Article:
Mr and Mrs G were the joint executors of Mr G's father's estate. Although the estate was fairly straightforward, the couple opened an executors' account with the firm in order to keep things clear and above-board. They gave the firm a mandate that said they would both sign any cheques on the account.

Mr and Mrs G sent a cheque to Mr G's sister, Mrs H, for her share of the estate - about £80,000. Mrs H lives in America and paid the cheque into her American bank account - where it was converted into US dollars at the then going rate. But when the cheque was presented to the firm for payment, it sent the cheque back to the American bank. It said the cheque only bore one signature - and had therefore not been drawn in accordance with the account mandate.

When the American bank received the cheque back, it took no action for about four months. By the time it debited Mrs H's account (and told her it had done so) - the exchange rate had moved significantly against her. That meant she lost about £16,000.

Both Mr and Mrs G and Mrs H complained to the firm, saying it should have honoured the cheque because they had both signed it. However, in the meantime the American bank had lost the original cheque. Oddly enough, the firm's copy of it appeared to bear only one signature. So on the face of it, the firm had been right to bounce the cheque.

When we started to look into the complaint, we noted apparent discrepancies between Mr and Mrs G's copy of the cheque and those held by the firm and by the American bank. We discovered that the American bank's UK clearing agents had attached a white sticky label to the cheque, masking the second signature.

We felt that, despite this, the firm should have realised that the second signature was likely to have been on the cheque. It should at least have contacted Mr and Mrs G to check things out. After all, it was a high-value cheque - and one that was always going to take a lot longer than usual to get back to the bank where it had been paid in.

However, we felt it would be wrong to hold the firm responsible for any exchange loss arising from the American bank's delay. We calculated that, without the delay, Mrs H would have lost only around £3,000 as a result of exchange rate differences. So we suggested the firm should offer Mrs H that sum, together with a further £500 for inconvenience. We also suggested that it should offer Mr and Mrs G £500 for their inconvenience. The firm agreed, and the offers were accepted. Mrs H then used our findings to make a claim on her American bank - which, she's since told us, has been successful too.


Mr P frequently visited casinos and, rather than using his own chequebook to buy gambling chips, he signed the casino's "special" cheques (which are processed outside the normal clearing system).

Mr P occasionally tried to stop the casino cheques by phoning the firm - but sometimes he was too late. These transactions were usually for large amounts of money and the firm was not happy with the time it often took to sort them out. So, in early 2000, the firm asked Mr P to stop using these casino cheques. It also told him that, from then on, it would only accept written instructions to stop a cheque - although it would accept these instructions by fax.

Later that year, Mr P's assistant, Miss M, phoned the firm on his behalf. There is a dispute about what precisely was said during that conversation. But the end result was that a cheque for £100,000 was paid when Mr P claims the firm was told to stop it.

After Mr P brought the dispute to us, we told him, in an "initial view" letter, that it was very unlikely we would be able to uphold the complaint. The firm had made it clear to him that it was not prepared to accept a phone call to stop a cheque - it wanted the instruction in writing. But perhaps more importantly, it was not clear that - even if the firm had failed to carry out an instruction - Mr P had suffered loss as a result. Presumably, he had received gambling chips to the value of £100,000, so he had received goods or services to the value of the cheque he had issued, irrespective of how lucky he had been on the night.

Exercise requirements:
A. According to the case summaries, what hid the second signature on the cheque sent to Mrs H?
B. Print the case summaries word for word from "However, we felt" to "been successful too.".

Given information:
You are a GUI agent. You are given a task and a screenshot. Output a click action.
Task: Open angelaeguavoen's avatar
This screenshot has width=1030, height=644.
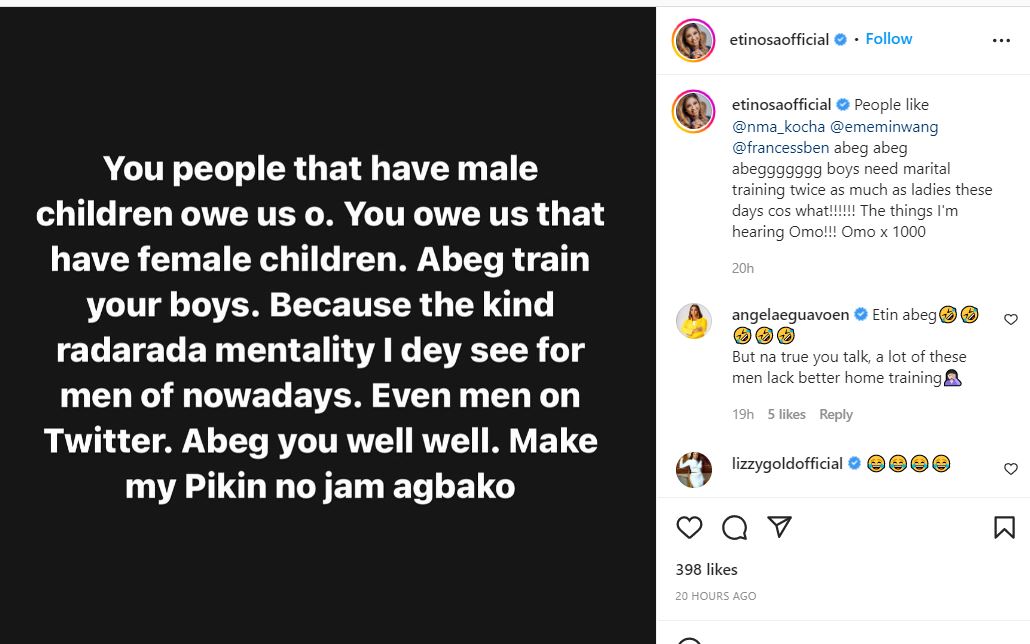click(693, 321)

Expected results:
A. A white sticky label that the American bank's UK clearing agents attached to the cheque.

B.
However, we felt it would be wrong to hold the firm responsible for any exchange loss arising from the American bank's delay. We calculated that, without the delay, Mrs H would have lost only around £3,000 as a result of exchange rate differences. So we suggested the firm should offer Mrs H that sum, together with a further £500 for inconvenience. We also suggested that it should offer Mr and Mrs G £500 for their inconvenience. The firm agreed, and the offers were accepted. Mrs H then used our findings to make a claim on her American bank - which, she's since told us, has been successful too.